:: Records of locating words and elements ::
↓↓↓
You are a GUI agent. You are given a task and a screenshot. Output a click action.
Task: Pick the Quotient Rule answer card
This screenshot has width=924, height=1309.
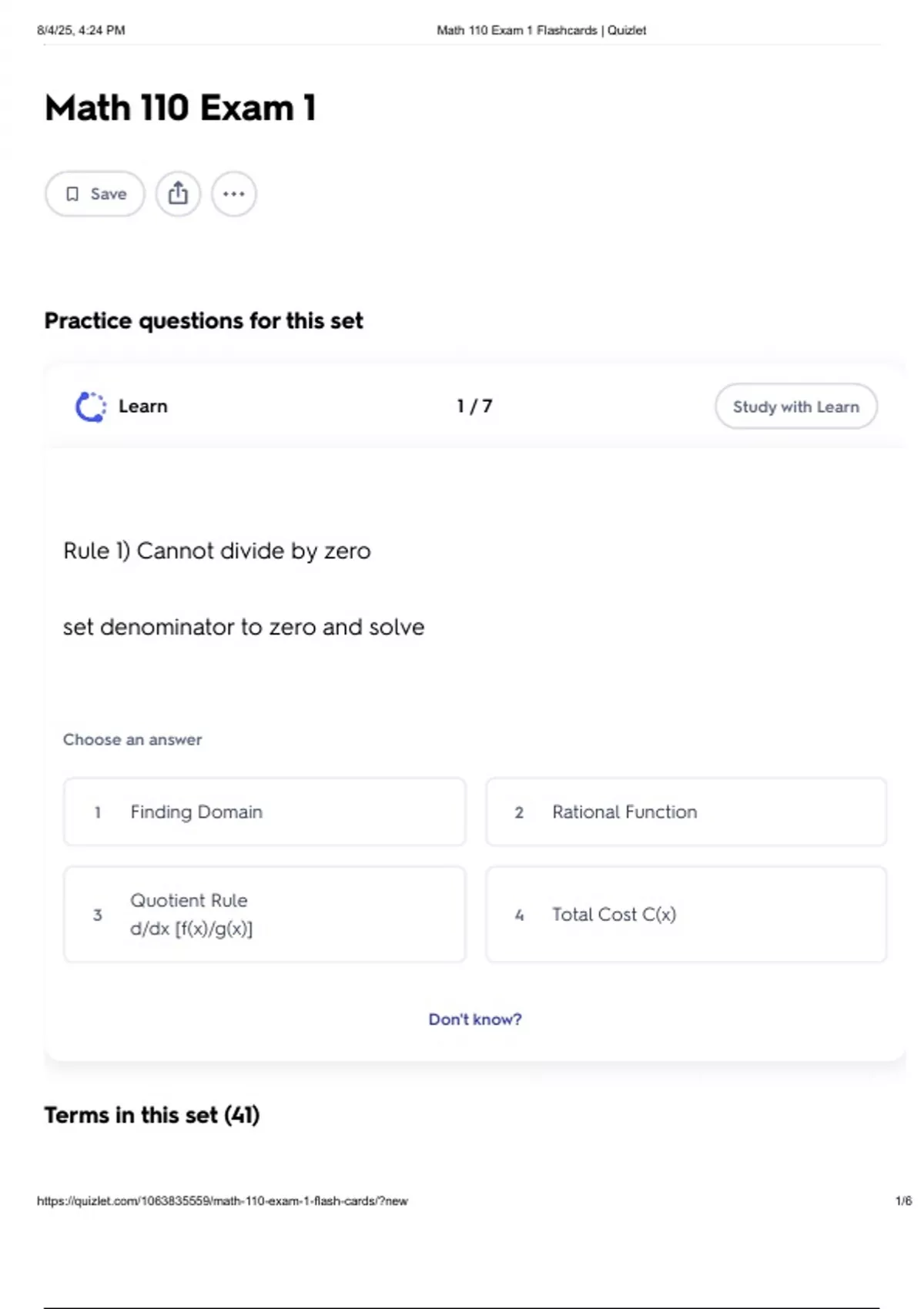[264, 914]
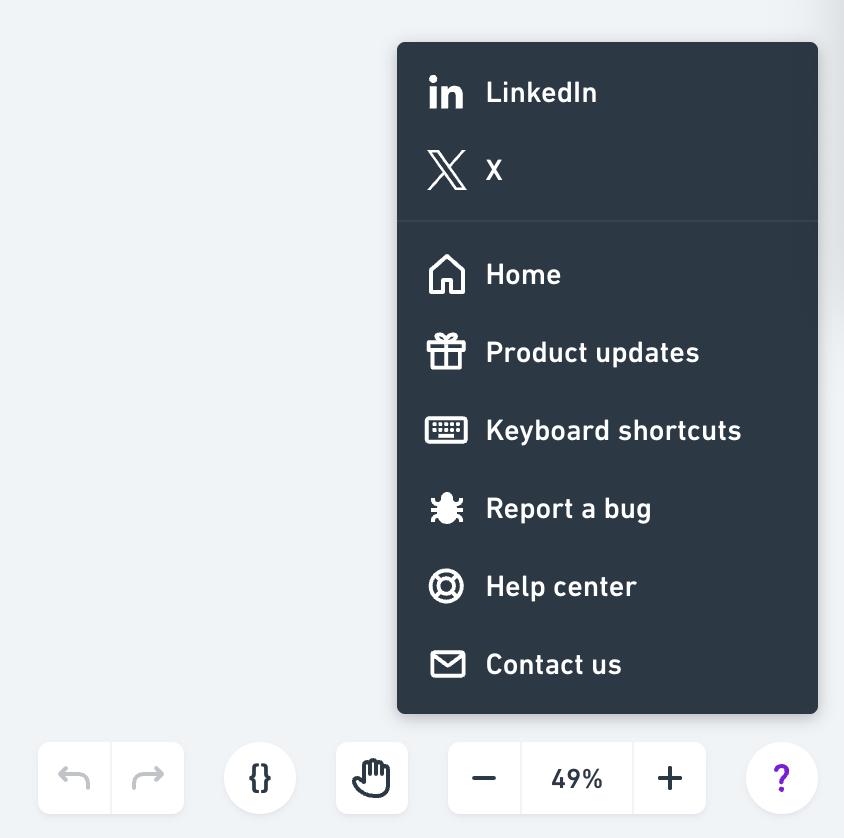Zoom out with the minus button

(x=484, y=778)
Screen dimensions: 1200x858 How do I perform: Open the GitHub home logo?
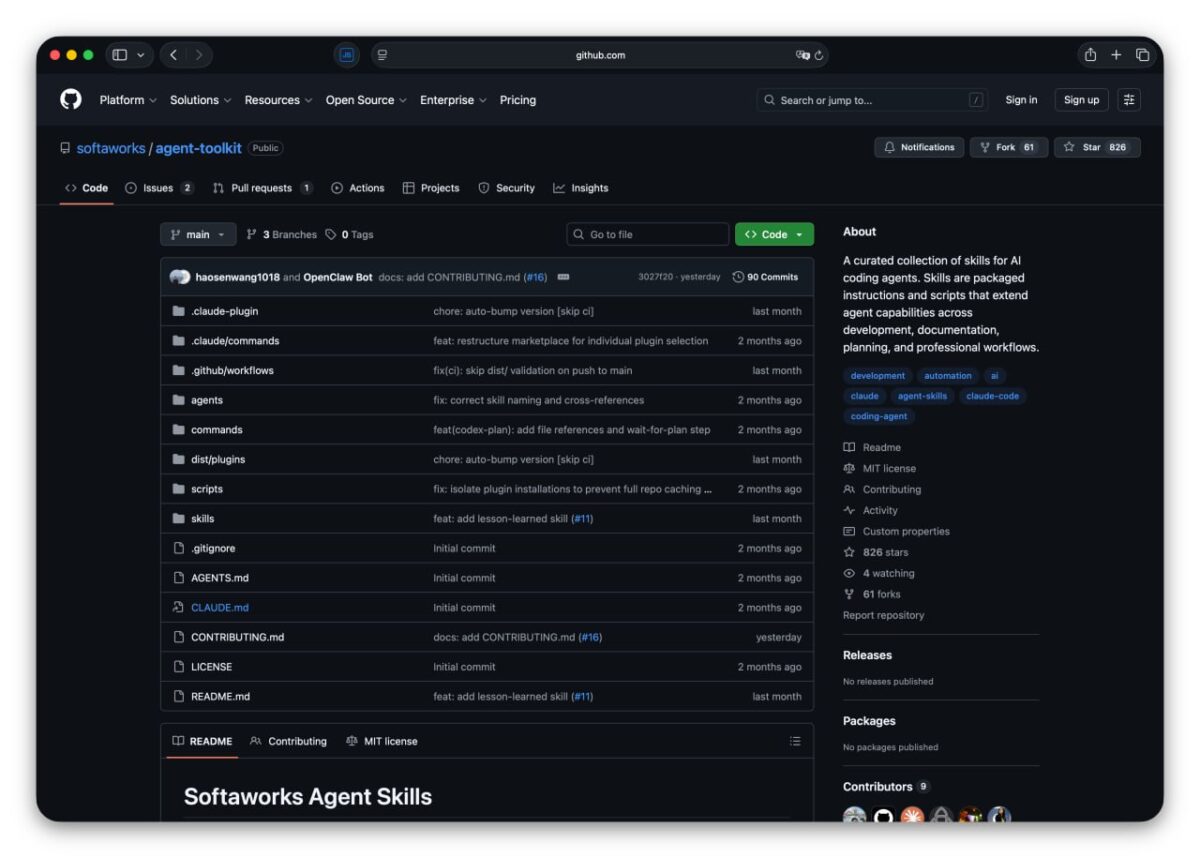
↑↑↑
Reproduce every line of these records verbatim, omitting the pictures from your answer.

:: FINISHED EXERCISE ::
You are a GUI agent. You are given a task and a screenshot. Output a click action.
Task: Pick the Quotient Rule answer card
This screenshot has width=924, height=1309.
[264, 914]
Zoom out with the minus button

(x=484, y=778)
Screen dimensions: 1200x858 How do I perform: Open the GitHub home logo?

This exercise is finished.